··· Document extract

Recently I realised that I've lost my way in life and that I have actually no clue what I am doing and where I am going. Right now I see the next three years for me, the time I need to get my master degree, and then nothing. I have absolutely no clue what I want to do in life. Well I want to become a writer but that is hardly a full time job and I need to become a lot better. I am trying not to plan everything out, to see what tomorrow brings. But right now I'm 22 and I still haven't got a clue what I want from life. The only thing that I know is that I want a nice job so I don't have to drag myself to work every single day but actually enjoy going.

The thing that made me realise that I am doing things wrong, is the fact that I find myself being jealous over small things that I normally do not get jealous about. I hate being jealous, it makes people bitter. Si really have to find my 'path', preferably through a beautiful forest and with bends and turns and the possibility to choose another path when I feel the need. The thing I need for this, I think, is a vacation. I can't even remember when the last time I was on vacation. I've been away for a night or two a couple of time but I need more. I want to go away for a week or something. Be a real tourist and see things and plan things to do. Normally I was supposed to go to Norway with my aunt, uncle and boyfriend but that it not happening this year and it might not happen at all. The next plan was going to London with a friend for a couple of days and see as much as possible in that timespan, but that is not happening either. My next plan is going to Helsinki. I want to go with my boyfriend, but the chances that he will be able to go with me, are slim. Maybe I should go alone, I thought. I could be quite and adventure. Downside: I have never flown before and I'm terrified to do so. So getting on a plane all on my own... not sure if I will be able to do that. And I think I will kind of feel bad going without my boyfriend. Since we've been together (5 and a half years) we wanted to go to Finland. So if he can't go, I probably won't go on a vacation. Well there still is the option of travelling abroad to see my favourite band if they come 'near' (read: Germany, UK, France, The Netherlands...)

······

Please print the passage of the post about losing direction in life between "Recently I realised" and "actually enjoy going.", inclusive, without changing a word. You can leave the data that comes next aside.

··· Data below

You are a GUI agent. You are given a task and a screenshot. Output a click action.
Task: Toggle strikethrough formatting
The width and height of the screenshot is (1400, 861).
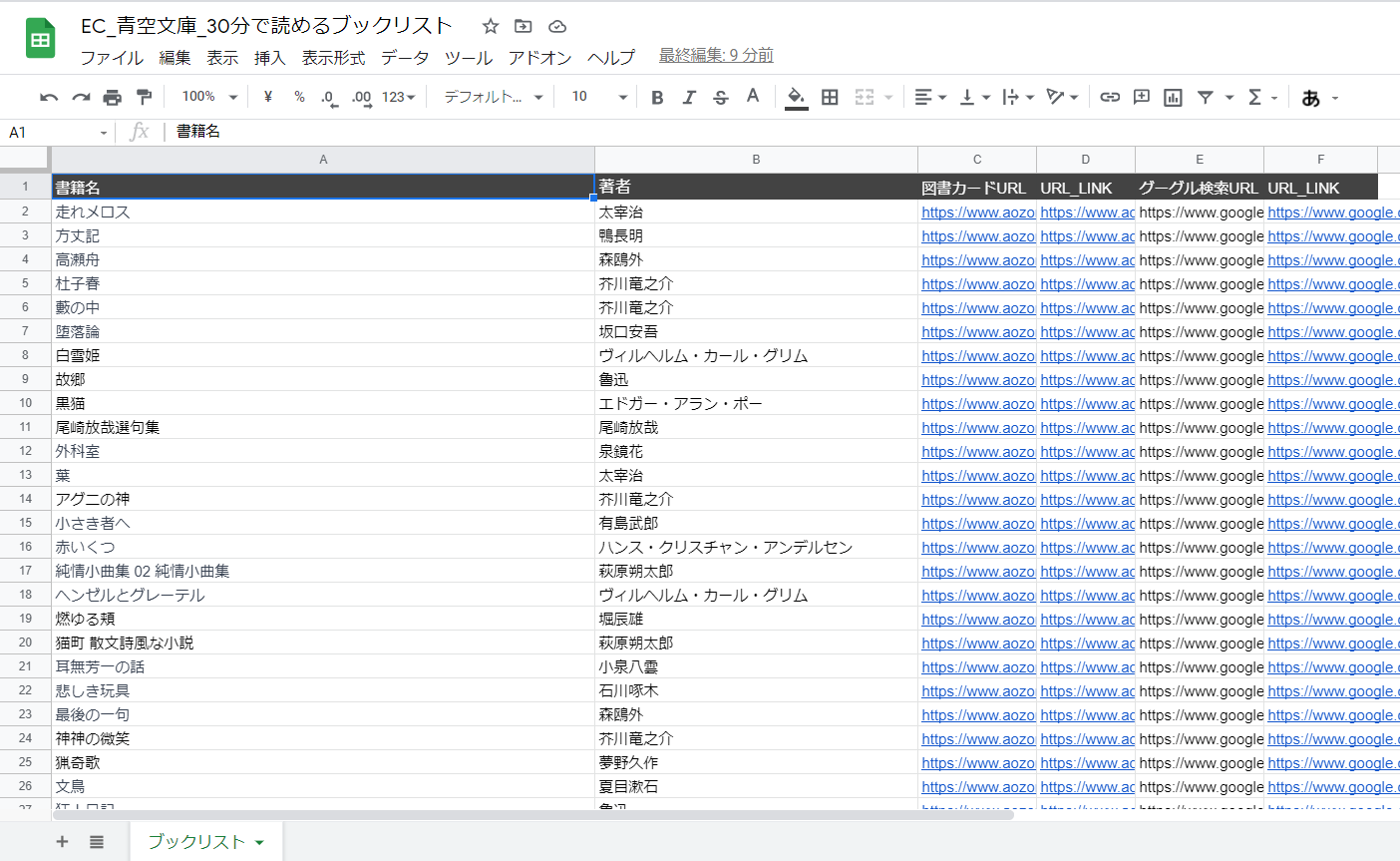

······

* **Answer box**:
Recently I realised that I've lost my way in life and that I have actually no clue what I am doing and where I am going. Right now I see the next three years for me, the time I need to get my master degree, and then nothing. I have absolutely no clue what I want to do in life. Well I want to become a writer but that is hardly a full time job and I need to become a lot better. I am trying not to plan everything out, to see what tomorrow brings. But right now I'm 22 and I still haven't got a clue what I want from life. The only thing that I know is that I want a nice job so I don't have to drag myself to work every single day but actually enjoy going.